_Problem description_
Among the lines below, tally those that contain "scrollbar" and respond with the total only.

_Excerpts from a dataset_
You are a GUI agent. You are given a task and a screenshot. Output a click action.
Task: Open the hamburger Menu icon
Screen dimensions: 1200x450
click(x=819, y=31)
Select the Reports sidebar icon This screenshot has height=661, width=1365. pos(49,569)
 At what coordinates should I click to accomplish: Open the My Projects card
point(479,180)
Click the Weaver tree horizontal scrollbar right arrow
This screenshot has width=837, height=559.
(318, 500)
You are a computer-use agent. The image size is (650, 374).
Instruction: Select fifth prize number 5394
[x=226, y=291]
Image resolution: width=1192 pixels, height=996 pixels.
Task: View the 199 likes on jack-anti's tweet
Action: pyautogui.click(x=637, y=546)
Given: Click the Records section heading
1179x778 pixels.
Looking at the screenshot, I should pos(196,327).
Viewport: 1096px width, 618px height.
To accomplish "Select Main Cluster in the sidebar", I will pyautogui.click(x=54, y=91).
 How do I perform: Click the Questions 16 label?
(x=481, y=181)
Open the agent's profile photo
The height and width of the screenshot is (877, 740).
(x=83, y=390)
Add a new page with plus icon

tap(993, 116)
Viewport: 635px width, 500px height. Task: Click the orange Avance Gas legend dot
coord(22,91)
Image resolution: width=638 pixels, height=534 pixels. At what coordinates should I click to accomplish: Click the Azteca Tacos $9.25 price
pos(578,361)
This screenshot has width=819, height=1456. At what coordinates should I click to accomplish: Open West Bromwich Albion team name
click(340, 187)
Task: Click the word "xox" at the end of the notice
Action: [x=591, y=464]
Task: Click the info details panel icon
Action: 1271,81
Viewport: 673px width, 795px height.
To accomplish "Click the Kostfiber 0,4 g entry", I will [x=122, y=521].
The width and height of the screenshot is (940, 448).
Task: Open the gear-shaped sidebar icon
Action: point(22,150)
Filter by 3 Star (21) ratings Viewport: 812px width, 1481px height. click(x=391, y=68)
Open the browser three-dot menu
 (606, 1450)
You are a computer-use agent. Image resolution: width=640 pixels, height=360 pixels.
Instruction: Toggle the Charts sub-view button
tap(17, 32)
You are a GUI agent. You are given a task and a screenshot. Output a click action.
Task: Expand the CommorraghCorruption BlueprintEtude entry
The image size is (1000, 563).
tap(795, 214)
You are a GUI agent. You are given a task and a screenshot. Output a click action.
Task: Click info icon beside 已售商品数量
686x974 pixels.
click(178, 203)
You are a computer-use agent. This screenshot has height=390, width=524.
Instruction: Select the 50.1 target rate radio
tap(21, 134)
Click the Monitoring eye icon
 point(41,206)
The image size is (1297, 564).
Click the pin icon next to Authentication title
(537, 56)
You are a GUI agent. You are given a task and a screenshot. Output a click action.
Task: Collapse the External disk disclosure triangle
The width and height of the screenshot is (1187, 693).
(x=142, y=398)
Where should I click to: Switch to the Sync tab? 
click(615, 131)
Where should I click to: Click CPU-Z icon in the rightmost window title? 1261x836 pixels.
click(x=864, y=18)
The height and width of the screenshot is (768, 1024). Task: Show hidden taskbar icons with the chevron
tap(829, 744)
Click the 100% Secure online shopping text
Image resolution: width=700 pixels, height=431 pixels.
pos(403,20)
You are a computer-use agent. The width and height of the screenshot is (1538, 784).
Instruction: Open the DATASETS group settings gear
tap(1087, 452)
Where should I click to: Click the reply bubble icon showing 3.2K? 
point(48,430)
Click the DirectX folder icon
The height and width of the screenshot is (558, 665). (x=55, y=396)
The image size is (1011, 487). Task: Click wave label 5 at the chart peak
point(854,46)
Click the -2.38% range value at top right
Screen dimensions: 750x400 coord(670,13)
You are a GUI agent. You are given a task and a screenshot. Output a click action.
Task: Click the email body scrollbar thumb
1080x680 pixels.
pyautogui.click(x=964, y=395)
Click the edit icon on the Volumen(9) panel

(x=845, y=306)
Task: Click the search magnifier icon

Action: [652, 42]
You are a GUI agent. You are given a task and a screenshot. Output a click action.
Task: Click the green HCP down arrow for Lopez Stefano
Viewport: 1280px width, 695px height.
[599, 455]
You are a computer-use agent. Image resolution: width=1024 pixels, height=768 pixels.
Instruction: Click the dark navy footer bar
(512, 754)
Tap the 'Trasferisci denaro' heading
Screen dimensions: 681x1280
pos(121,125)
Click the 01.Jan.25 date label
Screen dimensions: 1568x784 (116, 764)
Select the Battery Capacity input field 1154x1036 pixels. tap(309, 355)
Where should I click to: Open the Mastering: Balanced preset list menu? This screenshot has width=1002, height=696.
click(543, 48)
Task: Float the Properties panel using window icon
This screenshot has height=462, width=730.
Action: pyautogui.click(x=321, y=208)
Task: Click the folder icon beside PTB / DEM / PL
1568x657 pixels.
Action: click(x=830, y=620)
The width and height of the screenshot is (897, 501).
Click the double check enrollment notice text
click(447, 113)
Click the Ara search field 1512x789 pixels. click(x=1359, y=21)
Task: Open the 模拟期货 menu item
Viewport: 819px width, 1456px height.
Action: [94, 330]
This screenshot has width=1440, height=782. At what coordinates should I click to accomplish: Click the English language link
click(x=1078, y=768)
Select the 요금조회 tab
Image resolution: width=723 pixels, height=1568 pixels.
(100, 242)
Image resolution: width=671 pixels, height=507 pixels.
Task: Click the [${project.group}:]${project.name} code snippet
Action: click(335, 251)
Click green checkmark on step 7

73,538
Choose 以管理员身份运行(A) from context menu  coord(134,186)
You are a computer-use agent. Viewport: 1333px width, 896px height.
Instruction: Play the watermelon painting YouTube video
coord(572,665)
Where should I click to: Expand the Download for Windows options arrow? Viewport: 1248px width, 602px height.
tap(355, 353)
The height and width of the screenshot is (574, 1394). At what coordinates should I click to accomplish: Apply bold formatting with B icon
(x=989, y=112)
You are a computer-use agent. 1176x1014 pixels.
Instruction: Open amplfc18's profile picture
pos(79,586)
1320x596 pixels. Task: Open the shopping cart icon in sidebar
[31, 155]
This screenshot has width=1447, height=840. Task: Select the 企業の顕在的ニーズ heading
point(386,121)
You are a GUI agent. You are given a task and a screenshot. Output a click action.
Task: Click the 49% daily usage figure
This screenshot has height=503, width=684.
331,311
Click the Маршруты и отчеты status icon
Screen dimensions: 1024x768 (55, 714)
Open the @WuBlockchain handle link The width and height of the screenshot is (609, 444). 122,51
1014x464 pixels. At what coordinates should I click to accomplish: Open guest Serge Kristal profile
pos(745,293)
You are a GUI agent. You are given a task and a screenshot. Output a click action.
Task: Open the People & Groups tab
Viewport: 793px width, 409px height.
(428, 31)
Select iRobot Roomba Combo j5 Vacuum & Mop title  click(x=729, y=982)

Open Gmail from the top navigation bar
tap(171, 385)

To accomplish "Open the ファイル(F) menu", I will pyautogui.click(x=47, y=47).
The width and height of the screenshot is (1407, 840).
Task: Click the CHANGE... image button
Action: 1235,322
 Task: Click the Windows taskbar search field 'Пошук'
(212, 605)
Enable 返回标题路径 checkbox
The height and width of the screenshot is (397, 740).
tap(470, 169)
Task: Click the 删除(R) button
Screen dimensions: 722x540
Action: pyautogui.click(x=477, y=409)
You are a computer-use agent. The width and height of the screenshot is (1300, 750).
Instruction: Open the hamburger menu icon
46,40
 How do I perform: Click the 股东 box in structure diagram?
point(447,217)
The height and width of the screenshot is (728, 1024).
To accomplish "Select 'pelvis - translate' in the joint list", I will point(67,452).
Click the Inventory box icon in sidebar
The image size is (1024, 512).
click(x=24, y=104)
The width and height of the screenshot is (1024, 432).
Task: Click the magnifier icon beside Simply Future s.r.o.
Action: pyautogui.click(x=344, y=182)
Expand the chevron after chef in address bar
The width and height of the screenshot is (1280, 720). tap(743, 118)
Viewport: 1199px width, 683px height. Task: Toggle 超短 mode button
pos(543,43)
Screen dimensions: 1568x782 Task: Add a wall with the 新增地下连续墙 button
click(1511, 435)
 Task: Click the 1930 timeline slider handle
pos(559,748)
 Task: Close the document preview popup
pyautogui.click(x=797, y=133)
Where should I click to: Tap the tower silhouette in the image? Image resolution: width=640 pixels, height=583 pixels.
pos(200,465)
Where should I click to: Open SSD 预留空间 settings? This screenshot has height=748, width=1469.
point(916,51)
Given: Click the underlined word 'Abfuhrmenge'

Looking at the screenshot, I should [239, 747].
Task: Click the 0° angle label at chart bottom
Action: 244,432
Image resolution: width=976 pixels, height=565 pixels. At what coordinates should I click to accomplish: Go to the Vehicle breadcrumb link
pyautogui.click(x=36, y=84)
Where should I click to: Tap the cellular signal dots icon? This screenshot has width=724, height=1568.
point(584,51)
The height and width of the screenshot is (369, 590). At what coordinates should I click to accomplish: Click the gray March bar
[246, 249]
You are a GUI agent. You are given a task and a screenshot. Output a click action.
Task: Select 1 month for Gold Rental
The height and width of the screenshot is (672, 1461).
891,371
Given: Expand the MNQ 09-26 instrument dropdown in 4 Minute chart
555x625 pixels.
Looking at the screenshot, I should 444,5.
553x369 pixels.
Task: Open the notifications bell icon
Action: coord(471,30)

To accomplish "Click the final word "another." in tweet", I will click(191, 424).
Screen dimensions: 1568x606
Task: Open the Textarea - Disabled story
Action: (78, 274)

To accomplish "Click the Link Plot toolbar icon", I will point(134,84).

_Solved problem_
2